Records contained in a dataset
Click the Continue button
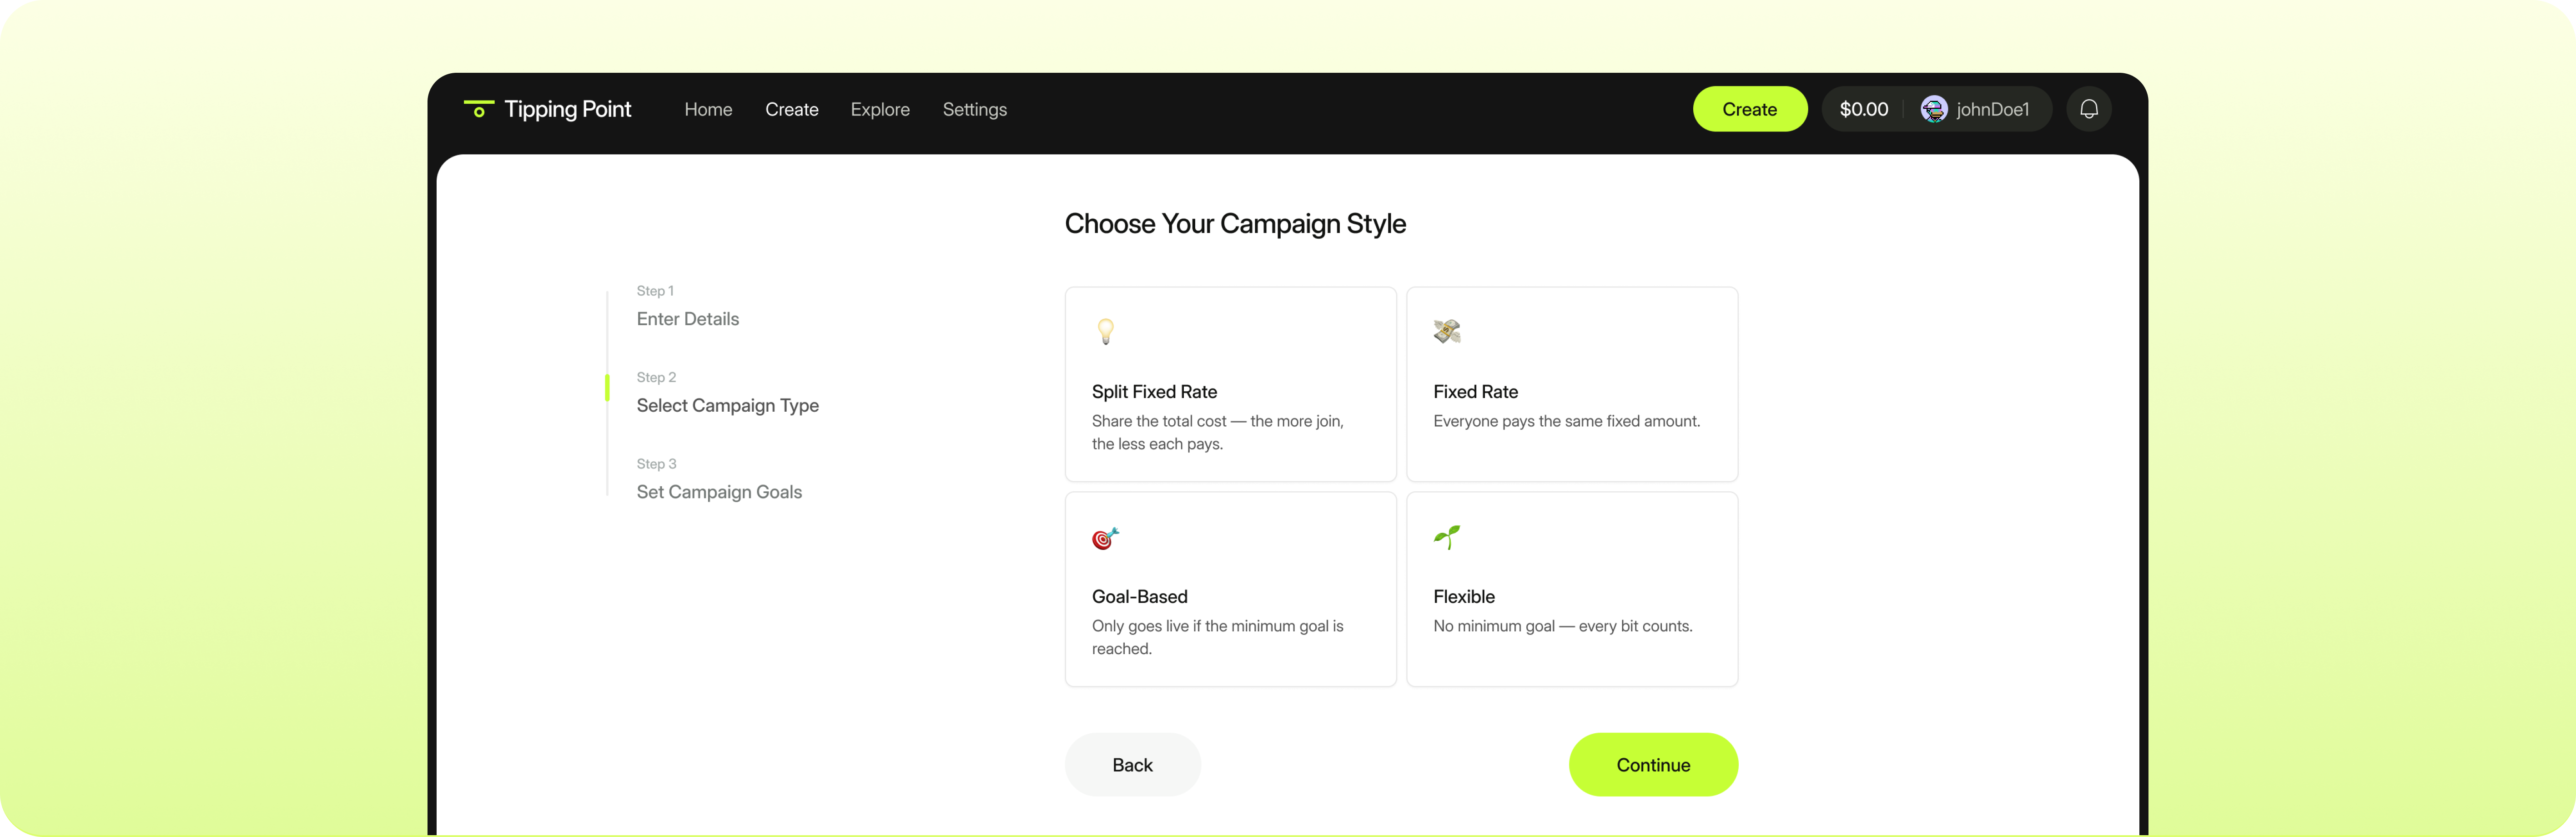Viewport: 2576px width, 837px height. click(1652, 765)
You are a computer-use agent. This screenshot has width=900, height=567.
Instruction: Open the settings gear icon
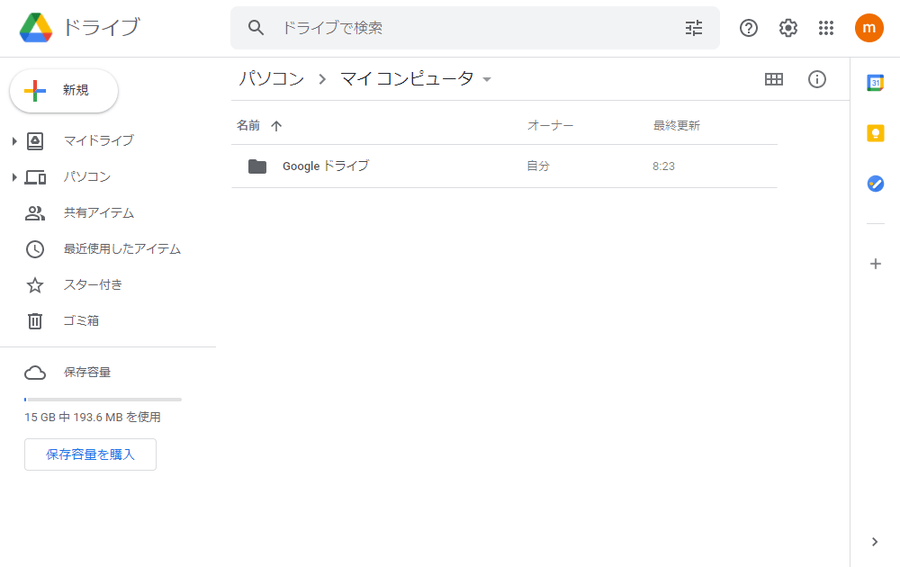pyautogui.click(x=788, y=28)

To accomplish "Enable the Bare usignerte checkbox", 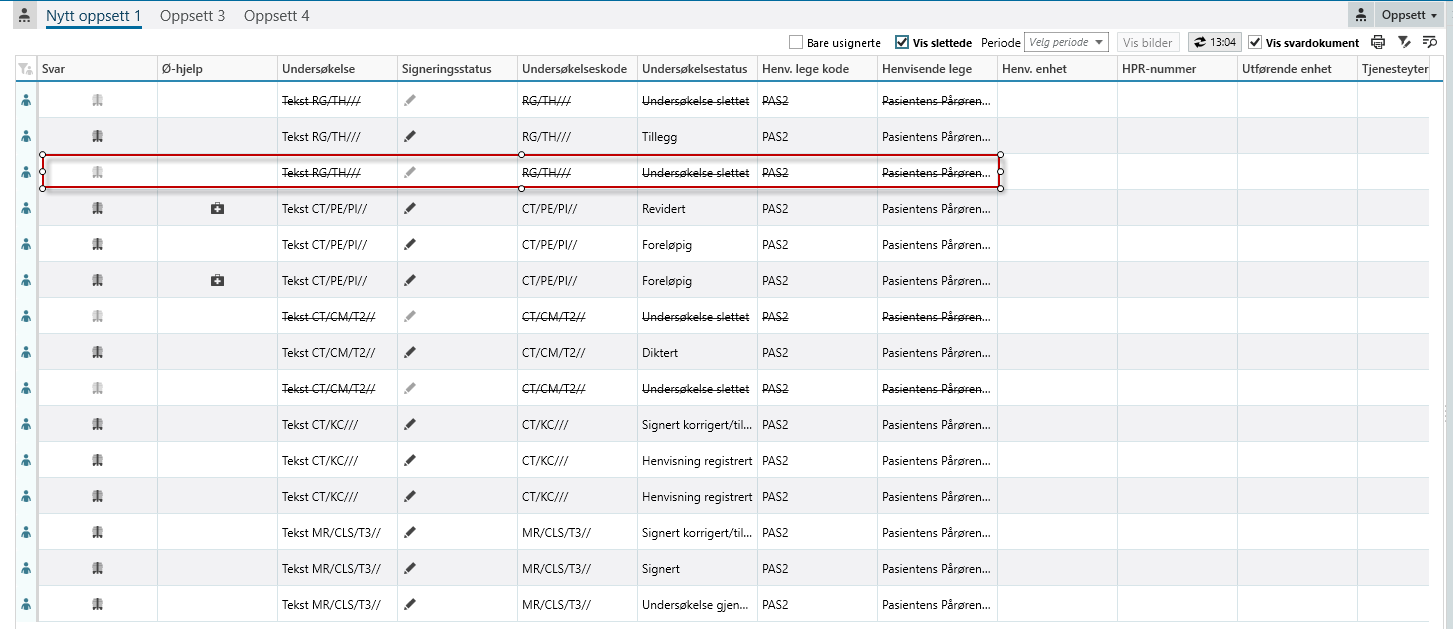I will tap(796, 43).
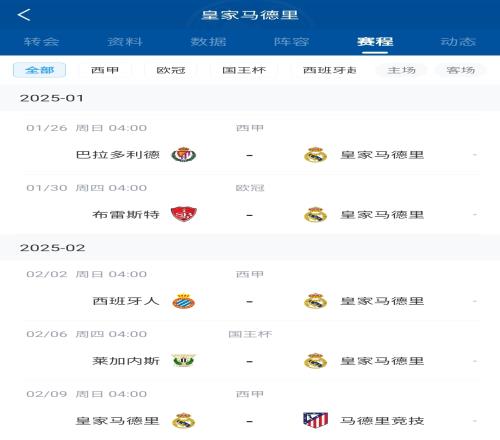Filter matches by 国王杯
500x440 pixels.
(x=244, y=70)
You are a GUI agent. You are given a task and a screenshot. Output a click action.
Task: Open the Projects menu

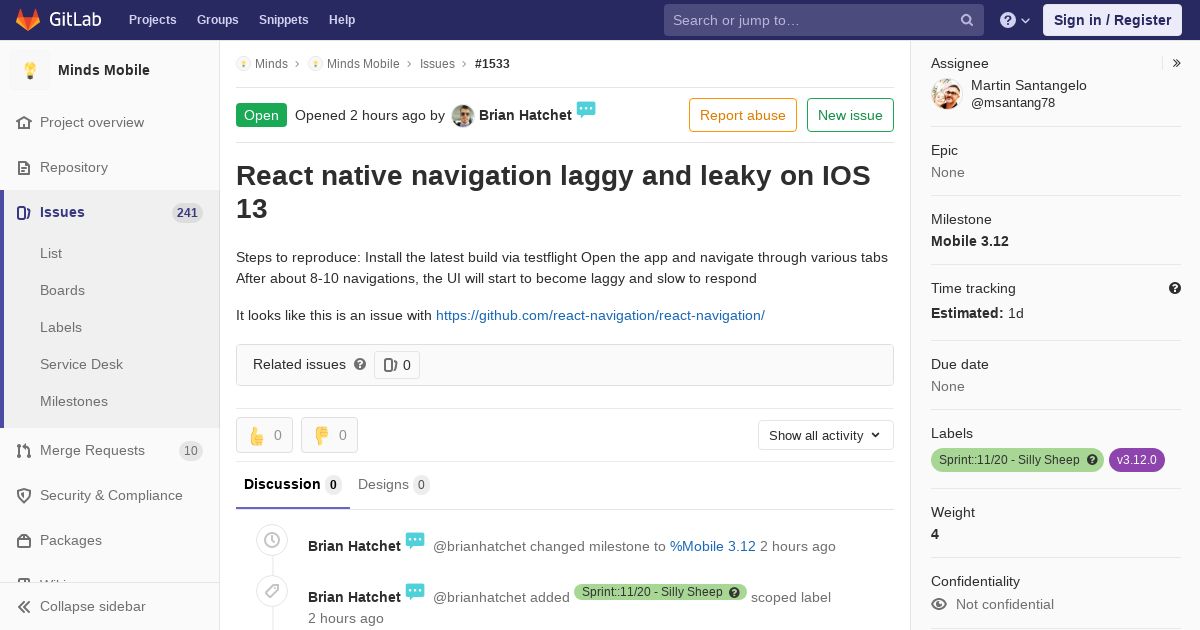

» What this task involves:
When a line of the entries contains "screenshot", it counts; say how many such lines there are, and nothing more.

» Written answer:
2